*** Opening Provided records ***

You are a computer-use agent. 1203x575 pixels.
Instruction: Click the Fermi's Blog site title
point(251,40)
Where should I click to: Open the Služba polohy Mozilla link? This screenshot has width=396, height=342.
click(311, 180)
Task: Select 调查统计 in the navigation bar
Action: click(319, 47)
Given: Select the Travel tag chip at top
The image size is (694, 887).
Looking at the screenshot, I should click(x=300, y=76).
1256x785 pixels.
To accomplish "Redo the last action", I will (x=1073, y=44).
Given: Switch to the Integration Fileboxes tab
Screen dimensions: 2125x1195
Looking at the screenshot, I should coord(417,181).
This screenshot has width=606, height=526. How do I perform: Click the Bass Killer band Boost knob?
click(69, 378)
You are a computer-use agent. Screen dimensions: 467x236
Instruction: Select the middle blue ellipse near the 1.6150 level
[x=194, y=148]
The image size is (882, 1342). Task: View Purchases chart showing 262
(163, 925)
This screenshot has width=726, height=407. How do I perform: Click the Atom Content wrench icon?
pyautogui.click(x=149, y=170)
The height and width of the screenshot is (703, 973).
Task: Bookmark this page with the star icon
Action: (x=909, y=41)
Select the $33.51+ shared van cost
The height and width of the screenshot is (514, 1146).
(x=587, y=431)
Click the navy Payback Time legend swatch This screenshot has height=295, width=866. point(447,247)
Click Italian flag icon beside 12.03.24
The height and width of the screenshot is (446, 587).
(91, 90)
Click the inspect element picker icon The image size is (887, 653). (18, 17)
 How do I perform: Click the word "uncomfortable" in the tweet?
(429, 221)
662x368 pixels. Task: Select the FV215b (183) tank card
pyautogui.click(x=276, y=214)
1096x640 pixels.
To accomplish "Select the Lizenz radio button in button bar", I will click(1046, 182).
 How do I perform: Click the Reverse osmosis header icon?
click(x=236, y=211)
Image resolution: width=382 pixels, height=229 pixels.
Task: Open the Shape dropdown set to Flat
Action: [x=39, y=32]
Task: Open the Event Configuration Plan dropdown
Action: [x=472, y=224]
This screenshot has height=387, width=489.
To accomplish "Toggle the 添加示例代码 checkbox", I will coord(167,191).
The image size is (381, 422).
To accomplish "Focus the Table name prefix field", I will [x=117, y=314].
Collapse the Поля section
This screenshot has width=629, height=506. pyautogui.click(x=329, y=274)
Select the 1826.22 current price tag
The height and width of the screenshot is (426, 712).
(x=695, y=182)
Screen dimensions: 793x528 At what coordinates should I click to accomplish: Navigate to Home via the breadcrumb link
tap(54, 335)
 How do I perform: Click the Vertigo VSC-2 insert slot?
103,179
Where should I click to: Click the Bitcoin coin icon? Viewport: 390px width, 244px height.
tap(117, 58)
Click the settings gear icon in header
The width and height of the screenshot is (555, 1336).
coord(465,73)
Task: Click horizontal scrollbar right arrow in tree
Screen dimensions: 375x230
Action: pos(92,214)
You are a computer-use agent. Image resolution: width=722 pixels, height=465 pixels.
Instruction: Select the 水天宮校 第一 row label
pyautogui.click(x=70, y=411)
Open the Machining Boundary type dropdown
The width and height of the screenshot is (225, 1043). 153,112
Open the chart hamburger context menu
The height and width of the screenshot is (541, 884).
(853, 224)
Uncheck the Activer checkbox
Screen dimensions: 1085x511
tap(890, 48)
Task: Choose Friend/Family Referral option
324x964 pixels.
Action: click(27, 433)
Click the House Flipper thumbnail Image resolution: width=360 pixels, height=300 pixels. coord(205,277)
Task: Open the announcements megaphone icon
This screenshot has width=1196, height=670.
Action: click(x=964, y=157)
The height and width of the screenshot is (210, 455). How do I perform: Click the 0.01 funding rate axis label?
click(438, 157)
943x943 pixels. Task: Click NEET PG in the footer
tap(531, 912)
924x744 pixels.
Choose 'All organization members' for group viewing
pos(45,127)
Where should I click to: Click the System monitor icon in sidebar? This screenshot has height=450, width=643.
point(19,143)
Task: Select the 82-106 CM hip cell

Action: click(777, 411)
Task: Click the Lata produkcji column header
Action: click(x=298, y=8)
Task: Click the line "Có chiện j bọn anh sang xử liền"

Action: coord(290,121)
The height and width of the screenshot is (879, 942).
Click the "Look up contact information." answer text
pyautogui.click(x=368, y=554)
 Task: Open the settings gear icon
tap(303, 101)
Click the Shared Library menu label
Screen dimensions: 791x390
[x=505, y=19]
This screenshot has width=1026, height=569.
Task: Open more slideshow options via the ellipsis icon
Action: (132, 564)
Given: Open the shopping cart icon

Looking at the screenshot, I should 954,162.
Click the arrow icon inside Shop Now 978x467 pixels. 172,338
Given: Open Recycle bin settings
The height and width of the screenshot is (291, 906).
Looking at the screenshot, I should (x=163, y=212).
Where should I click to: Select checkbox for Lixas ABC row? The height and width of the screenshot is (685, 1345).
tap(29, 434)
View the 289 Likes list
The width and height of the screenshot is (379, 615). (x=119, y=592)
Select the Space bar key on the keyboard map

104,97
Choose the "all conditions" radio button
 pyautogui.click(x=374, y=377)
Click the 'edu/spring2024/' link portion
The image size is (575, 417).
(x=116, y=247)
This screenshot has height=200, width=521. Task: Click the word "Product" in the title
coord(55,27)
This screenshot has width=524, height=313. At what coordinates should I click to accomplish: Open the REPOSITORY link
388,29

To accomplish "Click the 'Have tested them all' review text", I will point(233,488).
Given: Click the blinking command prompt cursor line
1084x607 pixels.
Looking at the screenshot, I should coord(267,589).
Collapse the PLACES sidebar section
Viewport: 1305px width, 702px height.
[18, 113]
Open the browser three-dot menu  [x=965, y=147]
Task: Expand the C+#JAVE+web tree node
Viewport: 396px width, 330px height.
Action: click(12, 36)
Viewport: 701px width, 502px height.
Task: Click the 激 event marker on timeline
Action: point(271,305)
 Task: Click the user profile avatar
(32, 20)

*** Closing Provided records ***

**Task goal:** In the listing above, the lines from the one containing "Select the Space bar key on the keyboard map" through the one containing "Task: Expand the C+#JAVE+web tree node" must be set down exactly, with no other lines.

**Your solution:**
Select the Space bar key on the keyboard map

104,97
Choose the "all conditions" radio button
 pyautogui.click(x=374, y=377)
Click the 'edu/spring2024/' link portion
The image size is (575, 417).
(x=116, y=247)
This screenshot has height=200, width=521. Task: Click the word "Product" in the title
coord(55,27)
This screenshot has width=524, height=313. At what coordinates should I click to accomplish: Open the REPOSITORY link
388,29

To accomplish "Click the 'Have tested them all' review text", I will point(233,488).
Given: Click the blinking command prompt cursor line
1084x607 pixels.
Looking at the screenshot, I should coord(267,589).
Collapse the PLACES sidebar section
Viewport: 1305px width, 702px height.
[18, 113]
Open the browser three-dot menu  [x=965, y=147]
Task: Expand the C+#JAVE+web tree node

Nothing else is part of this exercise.